マリアやイングヴァル、ペートゥルたちがアダと一緒に幸せそうにしているシーンがとても印象的です。

衝撃の結末に一切関わらない、ただただ平和な日常を切り取ったシーンがあるんですが、ついクスッと笑ってしまいました。

結末には関わらないのに、なぜか映画を思い出すときにすごく頭に残っているんですよね。

というかむしろ、あのラストだからこそ平穏なシーンも強調されるし、平穏なシーンがあるからこそラストが映えるしで、相互的に作用してる気がします。

Yuu
Yuu
ラストが気になる方は絶対劇場行ってね!

こんな感じで、ホラー的な演出と自然などの癒し要素がちょうどよく合わさっているので、ほどよい緊張感で力を入れすぎることなく観ることができます。

もしかしたら、中間部は若干間延びしているように感じる方もいるかもしれないです…。展開が早い物語や、派手な演出が好きな方は合わないかもしれないので注意です!

この記事を読んで、気になった!という方はぜひ劇場に足を運んでみてくださいね。

以下ネタバレ含むので未鑑賞の方はこのあたりで👋

Yuu
Yuu
読んでいただきありがとうございます!映画を観たらまた来てね!

感想・考察(ネタバレ有)

https://klockworx-v.com/lamb/

ここからは「LAMB」を観た前提で感想や考察を話していきます。

まだ観ていない方でネタバレが嫌だという方はブラウザバック推奨です。

見せる、見せない部分

この作品、見せる見せないや語る語らないの駆け引き(?)がすごいなーと思いました。

ずーっと最初はアダの体を隠してたんですよ。で、母羊に盗まれてからやっとあのプリケツが登場するんです。

なんでここまで隠したのかはよくわかりませんが、焦らされてる感じがして、「はやく見せろーー!」って思ってました(笑)。さすがに赤ちゃんの体と羊の頭をくっつける撮影は難しかったという大人の事情の可能性もありますが…。

あと、ペートゥルがアダを銃で撃とうとするシーン、カットされてたじゃないですか!あれ絶対死んだと思いました。あの後何があってペートゥルとアダが仲良くなったのか、なぜ殺すのをやめたのか、観客の想像に任せるところが面白いですね。

また、見せない部分としては、マリアとイングヴァルの実の娘の件ですよね。

序盤に、時間旅行ができるようになったら過去に戻れるかという話で何か匂わせていましたね。

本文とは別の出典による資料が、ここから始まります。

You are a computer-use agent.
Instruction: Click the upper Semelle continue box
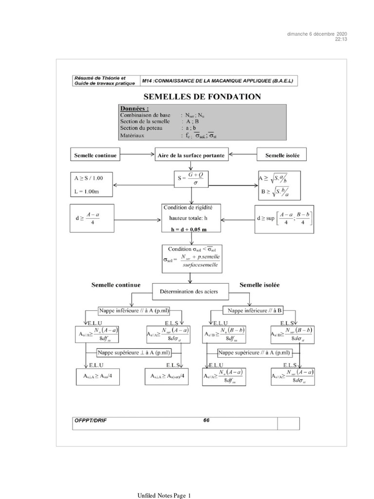point(95,155)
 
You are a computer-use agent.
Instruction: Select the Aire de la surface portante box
point(191,155)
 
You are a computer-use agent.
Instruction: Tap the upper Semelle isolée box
point(282,155)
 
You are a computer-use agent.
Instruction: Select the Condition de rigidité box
point(191,218)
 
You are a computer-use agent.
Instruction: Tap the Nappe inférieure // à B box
point(253,310)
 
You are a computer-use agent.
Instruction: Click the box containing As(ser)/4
point(167,376)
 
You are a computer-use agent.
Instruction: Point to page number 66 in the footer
point(206,420)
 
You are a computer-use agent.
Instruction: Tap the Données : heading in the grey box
point(134,109)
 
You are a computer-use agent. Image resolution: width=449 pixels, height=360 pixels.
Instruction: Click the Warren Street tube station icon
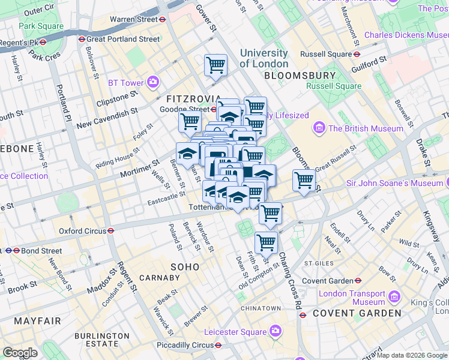pyautogui.click(x=163, y=19)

マリアは今が幸せと言っていましたが。

そこから、中盤に映される“アダ"という子のお墓で、2人の実子が亡くなっていることがわかります。公式のあらすじを読んでいたらわかることなのですが、それを知らない人でもわかるくらいの伏せ方で好きです。

ここの話を完全に口で説明しきるわけではなく、関係がないように思えた会話をカメラワークで伏線回収をするのが良かったですね。最近観る邦画は、明確すぎる伏線回収が多かったのでかなり好きなポイントです。

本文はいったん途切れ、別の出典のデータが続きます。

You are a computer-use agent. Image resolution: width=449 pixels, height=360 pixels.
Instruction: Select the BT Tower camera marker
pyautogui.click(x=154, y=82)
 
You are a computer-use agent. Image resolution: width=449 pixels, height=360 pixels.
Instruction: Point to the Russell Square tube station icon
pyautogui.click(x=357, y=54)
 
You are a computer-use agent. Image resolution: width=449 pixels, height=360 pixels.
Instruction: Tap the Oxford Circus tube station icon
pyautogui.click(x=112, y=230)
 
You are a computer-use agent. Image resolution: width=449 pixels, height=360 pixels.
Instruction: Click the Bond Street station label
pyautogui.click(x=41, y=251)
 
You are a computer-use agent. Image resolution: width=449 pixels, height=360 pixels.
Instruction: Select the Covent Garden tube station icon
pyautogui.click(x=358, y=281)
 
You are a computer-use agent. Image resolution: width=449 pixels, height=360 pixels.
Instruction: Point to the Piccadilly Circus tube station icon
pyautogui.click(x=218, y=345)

対して、アダの父親はめちゃくちゃしっかり見せてくれましたね!まさに未知との出会い。

謎を謎のまま終える展開でもよかったのですが、私はしっかり見たい派なので、好きな演出でした。ただ、観る方によってはあれだけはっきり見せると、急にCG感が強くなってチープに見えた方もいたかもしれませんね。

禁断タブーとは何?アダの父親について

この作品は、予告の時点で、もうすでに羊と人間のハイブリッドが生まれてしまうことはわかっていたことなので、「何が生まれたか」ということに関してはあまり焦点を当てていないんです。噂に聞く「それがいる森」とは真逆ですね。見に行ってないけど。ネタバレだけ聞いたけど←

そこがすでに分かってしまっている分、ストーリーが面白くなかったらここまで話題にならなかった作品だったんじゃないかなと思います。そこらへんが上手いですよね。

最終的にアダの父(頭羊、体人間のなんかすごいやつ)が登場し、3人の幸せを破壊して物語が終わります。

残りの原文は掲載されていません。